ACC/AHA/ESC 2006 Guidelines for Management of Patients With Cardiac Arrest (DO NOT EDIT) [1]

Management of Cardiac Arrest Recommendations

Class I
"1 After establishing the presence of definite, suspected, or impending cardiac arrest, the first priority should be activation of a response team capable of identifying the specific mechanism and carrying out prompt intervention. (Level of Evidence: B) "
"2 Cardiopulmonary resuscitation (CPR) should be implemented immediately after contacting a response team. (Level of Evidence: A) "
"3 In an out-of-hospital setting, if an AED is available, it should be applied immediately and shock therapy administered according to the algorithms contained in the documents on CPR (334,335) developed by the AHA in association with the International Liaison Committee on Resuscitation (ILCOR) and/or the European Resuscitation Council (ERC). (Level of Evidence: C) "

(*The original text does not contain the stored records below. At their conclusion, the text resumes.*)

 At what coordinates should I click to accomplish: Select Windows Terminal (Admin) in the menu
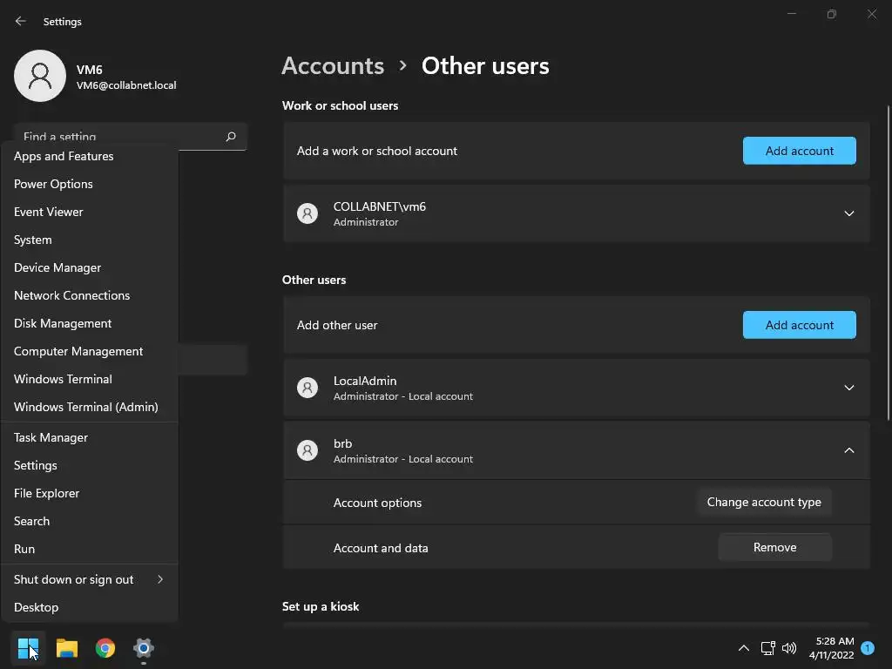(x=85, y=407)
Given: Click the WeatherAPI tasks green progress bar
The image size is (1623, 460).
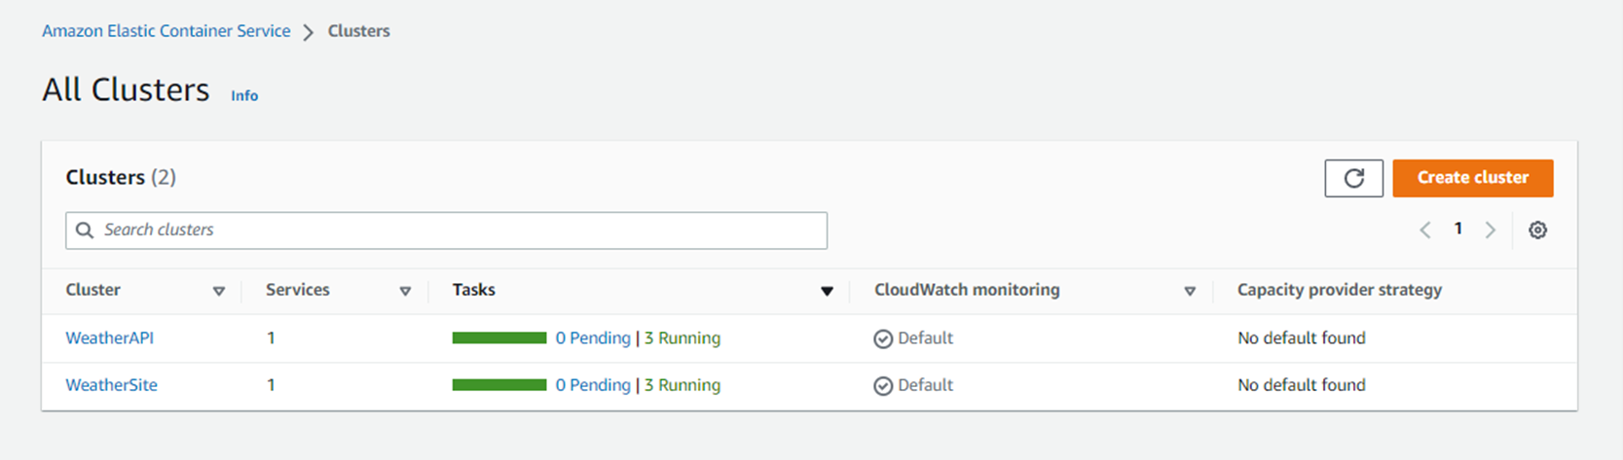Looking at the screenshot, I should click(499, 338).
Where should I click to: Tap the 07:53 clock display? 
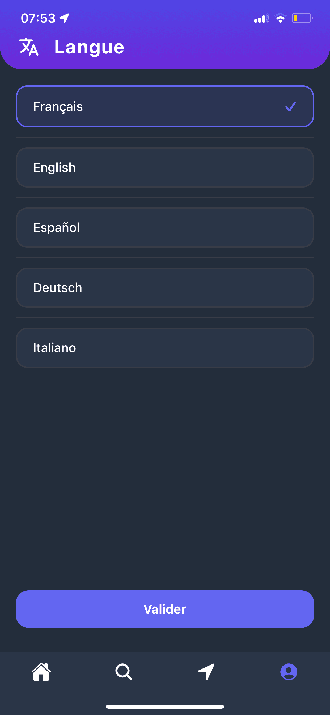pos(38,18)
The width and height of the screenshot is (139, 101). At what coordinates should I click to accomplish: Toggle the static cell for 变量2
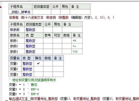tap(38, 69)
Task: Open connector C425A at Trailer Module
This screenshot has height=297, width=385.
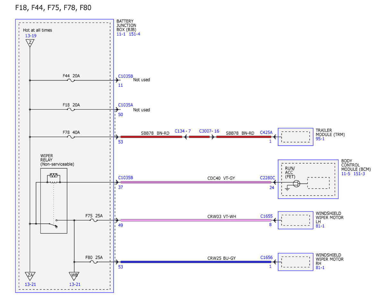Action: tap(266, 132)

"4 For victims with ventricular tachyarrhythmic mechanisms of cardiac arrest, when recurrences occur after a maximally defibrillating shock (generally 360 J for monophasic defibrillators), intravenous amiodarone should be the preferred antiarrhythmic drug for attempting a stable rhythm after further defibrillations. (Level of Evidence: B) "

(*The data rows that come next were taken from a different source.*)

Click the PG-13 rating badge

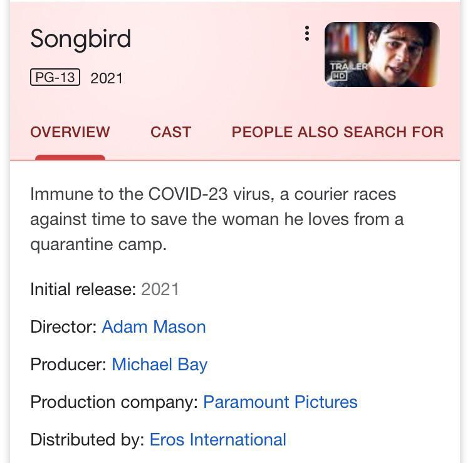coord(55,78)
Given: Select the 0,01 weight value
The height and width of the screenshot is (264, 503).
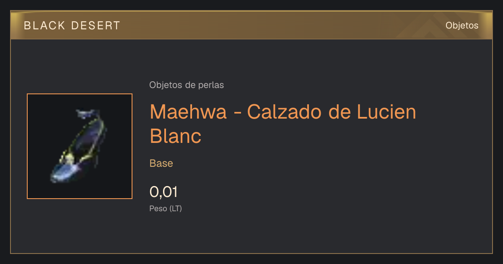Looking at the screenshot, I should point(163,192).
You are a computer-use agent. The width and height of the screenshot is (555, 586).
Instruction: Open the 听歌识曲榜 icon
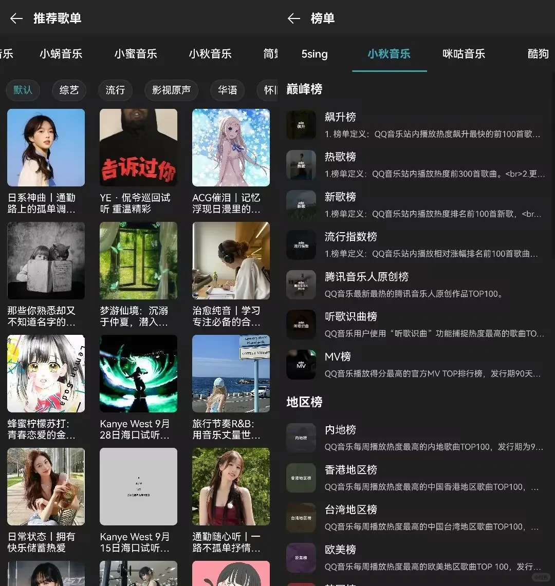coord(301,325)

"5 For recurrent ventricular tachyarrhythmias or nontachyarrhythmic mechanisms of cardiac arrest, it is recommended to follow the algorithms contained in the documents on CPR (334,335) developed by the AHA in association with ILCOR and/or the ERC. (Level of Evidence: C) "

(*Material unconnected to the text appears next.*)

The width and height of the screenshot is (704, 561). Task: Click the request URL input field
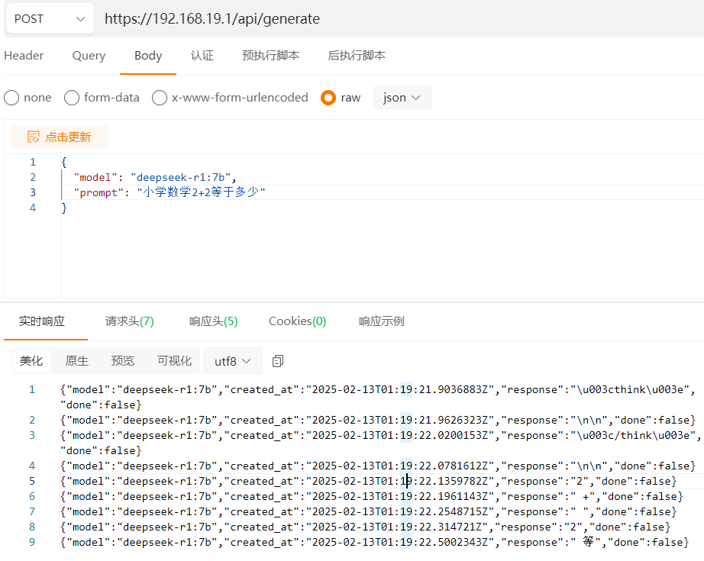click(397, 19)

"6 Reversible causes and factors contributing to cardiac arrest should be managed during advanced life support, including management of hypoxia, electrolyte disturbances, mechanical factors, and volume depletion. (Level of Evidence: C) "
Class IIa
"1 For response times greater than or equal to 5 min, a brief (less than 90 to 180 s) period of CPR is reasonable prior to attempting defibrillation. (Level of Evidence: B)"
Class IIb
"1 A single precordial thump may be considered by health care professional providers when responding to a witnessed cardiac arrest. (Level of Evidence: C)"


References

  1. Zipes DP, Camm AJ, Borggrefe M, Buxton AE, Chaitman B, Fromer M; et al. (2006). "ACC/AHA/ESC 2006 Guidelines for Management of Patients With Ventricular Arrhythmias and the Prevention of Sudden Cardiac Death: a report of the American College of Cardiology/American Heart Association Task Force and the European Society of Cardiology Committee for Practice Guidelines (writing committee to develop Guidelines for Management of Patients With Ventricular Arrhythmias and the Prevention of Sudden Cardiac Death): developed in collaboration with the European Heart Rhythm Association and the Heart Rhythm Society". Circulation. 114 (10): e385–484. doi:10.1161/CIRCULATIONAHA.106.178233. PMID 16935995.